■ **Your task**: Two lines below mark the span: the one containing "The image size is (693, 374)." and the one containing "This screenshot has width=438, height=323.". Set down both, plus every line between, exactly as they stand, and nothing else.

Data provided: Begin

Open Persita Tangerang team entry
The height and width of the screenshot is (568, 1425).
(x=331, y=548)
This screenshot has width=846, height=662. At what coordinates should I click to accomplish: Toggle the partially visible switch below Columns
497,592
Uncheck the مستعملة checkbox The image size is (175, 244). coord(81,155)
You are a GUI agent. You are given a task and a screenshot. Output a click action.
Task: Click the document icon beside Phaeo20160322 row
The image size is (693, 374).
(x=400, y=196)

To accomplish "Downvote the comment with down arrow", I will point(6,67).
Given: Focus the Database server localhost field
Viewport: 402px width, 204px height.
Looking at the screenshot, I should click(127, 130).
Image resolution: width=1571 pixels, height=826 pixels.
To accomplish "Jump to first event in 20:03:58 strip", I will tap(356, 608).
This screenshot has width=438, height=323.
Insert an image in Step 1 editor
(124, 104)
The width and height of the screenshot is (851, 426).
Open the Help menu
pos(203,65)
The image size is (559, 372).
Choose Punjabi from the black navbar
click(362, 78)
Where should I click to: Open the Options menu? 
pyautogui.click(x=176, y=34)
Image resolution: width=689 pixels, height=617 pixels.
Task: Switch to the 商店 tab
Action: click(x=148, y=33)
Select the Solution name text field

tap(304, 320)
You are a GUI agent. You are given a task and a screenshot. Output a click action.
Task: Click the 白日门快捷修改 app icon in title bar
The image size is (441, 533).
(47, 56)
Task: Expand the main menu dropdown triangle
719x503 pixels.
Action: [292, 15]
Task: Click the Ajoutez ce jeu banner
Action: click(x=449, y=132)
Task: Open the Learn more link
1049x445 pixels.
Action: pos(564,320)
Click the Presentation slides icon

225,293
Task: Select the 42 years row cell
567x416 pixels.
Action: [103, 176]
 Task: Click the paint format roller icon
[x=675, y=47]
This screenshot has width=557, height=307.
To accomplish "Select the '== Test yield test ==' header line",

Data provided: End

■ **Result of the exercise**:
The image size is (693, 374).
(x=400, y=196)

To accomplish "Downvote the comment with down arrow", I will point(6,67).
Given: Focus the Database server localhost field
Viewport: 402px width, 204px height.
Looking at the screenshot, I should click(127, 130).
Image resolution: width=1571 pixels, height=826 pixels.
To accomplish "Jump to first event in 20:03:58 strip", I will tap(356, 608).
This screenshot has width=438, height=323.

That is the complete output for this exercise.